Nelle sue parole Paolo, mette in evidenza quanto i temi
dell'attualità e la poesia moderna possano ben coniugarsi
con i
canti antichi dei pastori sardi, ed in sintesi che è questa,
una
ricerca cara all'insieme di voci di cui egli fa parte:
il Tenore Nugoresu presente in questa serata.
In particolare vengono presentate ad esempio, in questa introduzione,
due poesie:
Olokaustos scritta in memoria delle vittime della Shoà e,
con sensibile riferimento alla fragilità e sgomento
dei
bambini che soffrirono il passaggio nei lager.
Questo componimento (Olokaustos) frutto dell'impegno di Antonio
Pasquale Frogheri, componente anch'egli del Tenore Nugoresu
è scritto e cantato in lingua
Sardo-Nuorese.
Il secondo poema è Liberté, del poeta francese
Paul
Eluard, cantato nella versione tradotta negli anni '50 da Berto Cara,
in lingua
Sardo-Logudorese.

(ISTRUZIONI ESERCIZIO):
A: Riscrivi la parte del brano sul Tenore Nugoresu che comincia con "In particolare vengono" e prosegue fino a "passaggio nei lager.", sostituendo "bambini" con "fanciulli".
B: Secondo il brano sul Tenore Nugoresu, chi ha tradotto la versione di Liberté che viene cantata, e in quale decennio?
C: Elenca tutte le persone indicate per nome nel brano sul Tenore Nugoresu.

(DATI ESTRATTI):
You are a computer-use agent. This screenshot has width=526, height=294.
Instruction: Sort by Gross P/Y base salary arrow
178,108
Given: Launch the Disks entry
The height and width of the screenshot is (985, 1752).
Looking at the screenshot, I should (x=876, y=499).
==
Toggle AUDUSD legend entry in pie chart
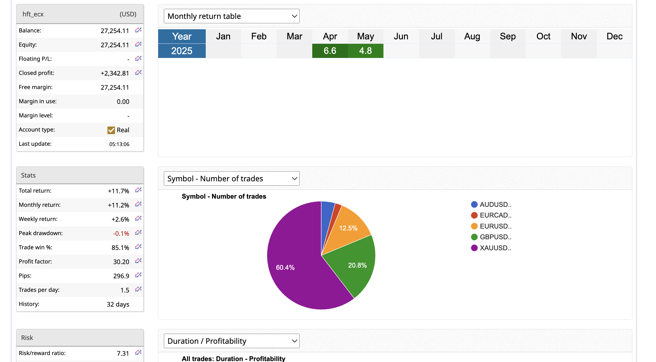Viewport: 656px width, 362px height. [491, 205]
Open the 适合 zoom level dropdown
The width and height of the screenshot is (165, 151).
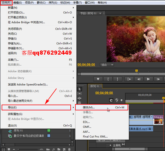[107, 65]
--
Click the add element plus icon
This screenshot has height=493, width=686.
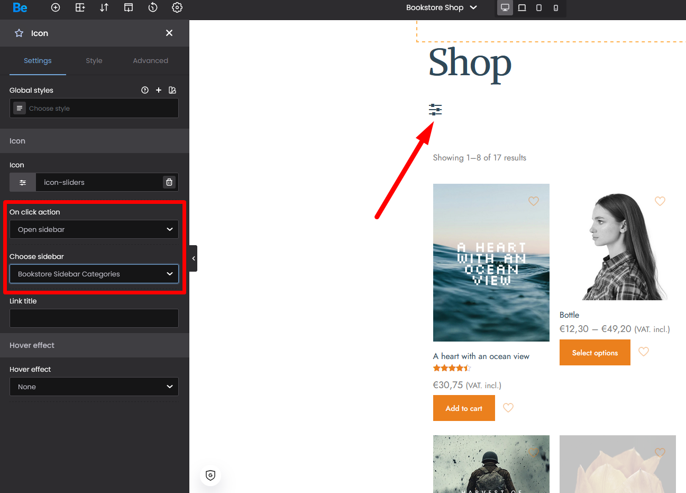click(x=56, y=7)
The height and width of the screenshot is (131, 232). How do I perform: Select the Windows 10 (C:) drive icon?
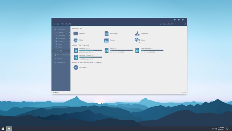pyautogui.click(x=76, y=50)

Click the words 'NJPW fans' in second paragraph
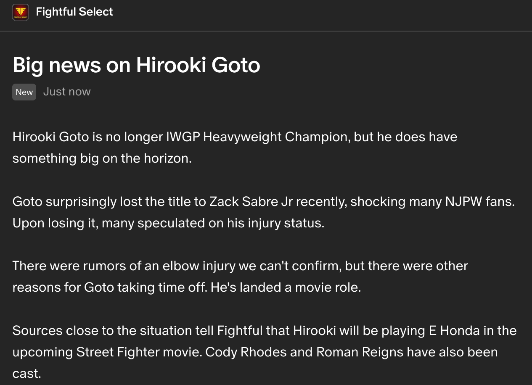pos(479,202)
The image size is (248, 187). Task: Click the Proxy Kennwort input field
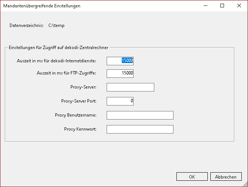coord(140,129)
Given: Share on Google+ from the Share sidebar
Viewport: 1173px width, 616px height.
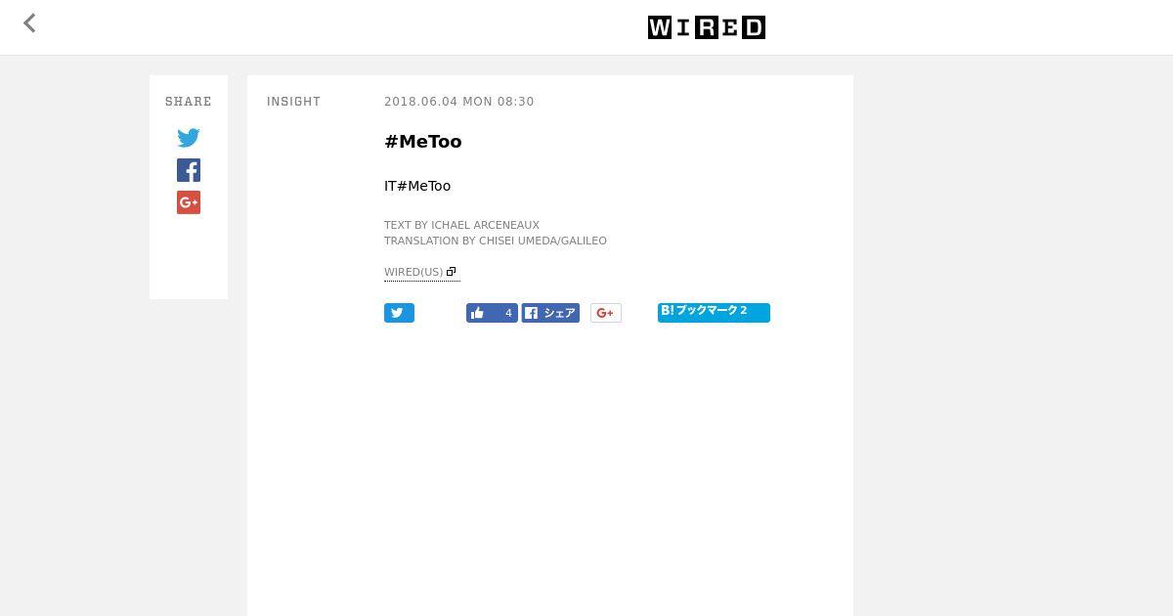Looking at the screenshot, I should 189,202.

(RISPOSTE):
A:
In particolare vengono presentate ad esempio, in questa introduzione,
due poesie:
Olokaustos scritta in memoria delle vittime della Shoà e,
con sensibile riferimento alla fragilità e sgomento
dei
fanciulli che soffrirono il passaggio nei lager.

B: Berto Cara, negli anni '50.

C: Paolo, Antonio Pasquale Frogheri, Paul Eluard, Berto Cara